Google will notify users when it suspects they are being targeted by nation states or their private contractors via a pink ribbon at the top of the page (of a signed-in user).
It will state: “Warning: We believe state-sponsored attackers may be attempting to compromise your account or computer”.
“When we have specific intelligence — either directly from users or from our own monitoring efforts — we show clear warning signs and put in place extra roadblocks to thwart these bad actors,” said Google’s vice president of security engineering Eric Grosse in a blog post.
It's probably welcome news for likely targets of state-sponsored attacks, but exactly which source of a ‘state-sponsored attack’ will warrant a Google warning is not known.
While attacks are alleged to have been launched from China on Google infrastructure aimed at human rights activists in China, the new warning system follows revelations that the Iran-focussed Stuxnet was a US-sponsored attack, even though that likely fell outside Google's view.
The more recently discovered espionage malware, Flame, which is only known to have targeted a small number of computers in the Middle East, did contain a module that listed Google as one of a dozen email services it would aim to spy on. Its makers have not been identified.

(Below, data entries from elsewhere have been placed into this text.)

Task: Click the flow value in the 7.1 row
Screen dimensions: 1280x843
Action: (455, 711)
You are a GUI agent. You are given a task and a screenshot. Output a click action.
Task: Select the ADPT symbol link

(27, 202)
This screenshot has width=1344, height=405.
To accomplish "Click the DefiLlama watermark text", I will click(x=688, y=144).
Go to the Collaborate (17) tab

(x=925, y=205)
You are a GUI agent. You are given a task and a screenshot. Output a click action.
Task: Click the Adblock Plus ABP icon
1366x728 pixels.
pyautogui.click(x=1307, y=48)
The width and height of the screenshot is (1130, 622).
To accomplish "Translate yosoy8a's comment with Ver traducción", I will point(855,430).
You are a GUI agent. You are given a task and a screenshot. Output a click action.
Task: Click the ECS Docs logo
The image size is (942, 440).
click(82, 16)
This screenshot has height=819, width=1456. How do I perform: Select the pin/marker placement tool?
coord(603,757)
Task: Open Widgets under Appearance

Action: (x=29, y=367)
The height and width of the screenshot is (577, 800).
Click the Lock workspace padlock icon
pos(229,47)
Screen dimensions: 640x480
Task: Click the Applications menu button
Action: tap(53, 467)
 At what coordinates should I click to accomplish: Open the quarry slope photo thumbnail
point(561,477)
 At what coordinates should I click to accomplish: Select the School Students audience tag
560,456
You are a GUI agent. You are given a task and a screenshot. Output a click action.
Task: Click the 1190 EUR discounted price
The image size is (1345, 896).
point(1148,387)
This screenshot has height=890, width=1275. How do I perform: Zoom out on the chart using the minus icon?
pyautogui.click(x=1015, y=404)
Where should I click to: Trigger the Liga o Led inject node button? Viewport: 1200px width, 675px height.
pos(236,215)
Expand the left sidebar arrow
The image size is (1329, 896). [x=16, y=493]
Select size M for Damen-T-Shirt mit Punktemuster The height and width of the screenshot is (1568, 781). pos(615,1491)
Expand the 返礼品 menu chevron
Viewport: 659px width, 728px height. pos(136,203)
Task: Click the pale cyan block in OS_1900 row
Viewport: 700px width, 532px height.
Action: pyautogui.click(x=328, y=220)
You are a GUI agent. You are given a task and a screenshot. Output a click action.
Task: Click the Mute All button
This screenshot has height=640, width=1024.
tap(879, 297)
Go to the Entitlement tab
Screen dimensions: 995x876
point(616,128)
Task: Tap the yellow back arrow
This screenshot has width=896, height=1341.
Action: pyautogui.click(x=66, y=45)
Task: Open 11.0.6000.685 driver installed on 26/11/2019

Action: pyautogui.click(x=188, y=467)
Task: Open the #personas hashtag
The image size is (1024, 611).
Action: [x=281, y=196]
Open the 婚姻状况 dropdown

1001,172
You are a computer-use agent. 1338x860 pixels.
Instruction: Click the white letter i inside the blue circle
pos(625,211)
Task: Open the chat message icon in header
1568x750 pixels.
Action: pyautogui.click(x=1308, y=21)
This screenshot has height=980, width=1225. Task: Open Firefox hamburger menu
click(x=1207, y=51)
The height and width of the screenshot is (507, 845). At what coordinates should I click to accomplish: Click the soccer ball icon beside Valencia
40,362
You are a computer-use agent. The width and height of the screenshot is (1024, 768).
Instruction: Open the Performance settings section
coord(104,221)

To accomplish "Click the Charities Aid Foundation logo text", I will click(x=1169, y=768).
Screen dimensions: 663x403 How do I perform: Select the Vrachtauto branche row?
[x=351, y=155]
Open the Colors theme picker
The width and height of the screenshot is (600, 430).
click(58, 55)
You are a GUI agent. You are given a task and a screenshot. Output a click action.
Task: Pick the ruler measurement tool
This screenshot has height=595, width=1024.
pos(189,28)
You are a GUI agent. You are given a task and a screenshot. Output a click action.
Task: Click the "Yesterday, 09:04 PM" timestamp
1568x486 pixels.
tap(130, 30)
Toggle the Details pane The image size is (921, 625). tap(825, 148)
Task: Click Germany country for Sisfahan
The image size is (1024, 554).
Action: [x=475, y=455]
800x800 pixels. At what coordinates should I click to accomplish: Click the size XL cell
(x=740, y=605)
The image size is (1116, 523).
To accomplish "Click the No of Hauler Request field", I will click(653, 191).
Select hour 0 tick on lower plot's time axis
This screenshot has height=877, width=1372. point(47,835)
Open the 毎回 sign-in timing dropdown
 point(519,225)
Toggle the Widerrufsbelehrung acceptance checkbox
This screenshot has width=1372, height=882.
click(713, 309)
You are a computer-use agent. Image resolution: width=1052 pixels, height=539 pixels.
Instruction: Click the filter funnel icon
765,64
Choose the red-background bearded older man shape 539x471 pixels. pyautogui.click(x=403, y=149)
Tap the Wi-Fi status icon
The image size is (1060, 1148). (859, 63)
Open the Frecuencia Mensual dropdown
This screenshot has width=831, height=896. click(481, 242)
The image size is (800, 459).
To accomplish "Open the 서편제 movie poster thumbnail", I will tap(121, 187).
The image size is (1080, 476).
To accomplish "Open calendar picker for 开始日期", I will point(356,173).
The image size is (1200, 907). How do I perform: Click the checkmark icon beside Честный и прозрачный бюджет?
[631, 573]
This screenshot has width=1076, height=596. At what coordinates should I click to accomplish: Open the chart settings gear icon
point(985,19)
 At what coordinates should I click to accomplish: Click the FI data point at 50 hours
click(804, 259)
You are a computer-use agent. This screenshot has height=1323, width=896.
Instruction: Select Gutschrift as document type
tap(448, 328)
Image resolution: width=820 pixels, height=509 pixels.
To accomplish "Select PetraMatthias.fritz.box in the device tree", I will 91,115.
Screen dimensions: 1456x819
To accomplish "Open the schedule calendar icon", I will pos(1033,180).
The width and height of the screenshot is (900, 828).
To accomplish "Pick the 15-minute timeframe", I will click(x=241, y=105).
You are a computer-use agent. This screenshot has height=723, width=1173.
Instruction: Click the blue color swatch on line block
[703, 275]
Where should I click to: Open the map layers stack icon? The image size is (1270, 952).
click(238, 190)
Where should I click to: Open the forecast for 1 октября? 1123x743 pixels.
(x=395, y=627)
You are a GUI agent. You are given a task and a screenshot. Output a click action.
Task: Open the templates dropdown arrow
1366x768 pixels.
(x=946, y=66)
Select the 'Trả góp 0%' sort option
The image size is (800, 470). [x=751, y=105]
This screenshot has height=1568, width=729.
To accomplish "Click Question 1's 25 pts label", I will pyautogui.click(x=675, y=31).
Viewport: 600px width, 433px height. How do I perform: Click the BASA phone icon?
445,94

Besides how it decides which attacks to warn customers of, Google is also not revealing anything about the “detailed analysis” it conducts to be confident enough to warn a user that an attack is likely state-funded—and not just a financially motivated phishing or malware attack.
“We can’t go into the details without giving away information that would be helpful to these bad actors, but our detailed analysis—as well as victim reports—strongly suggest the involvement of states or groups that are state-sponsored,” Grosse said.
Google does not guarantee the warning is confirmation the recipient is the target of a state, and could just as likely be a target of a phishing or malware campaign, meaning that it could be the precursor to an actual attack or not state-sponsored at all.
“We believe it is our duty to be proactive in notifying users about attacks or potential attacks so that they can take action to protect their information. And we will continue to update these notifications based on the latest information,” said Grosse.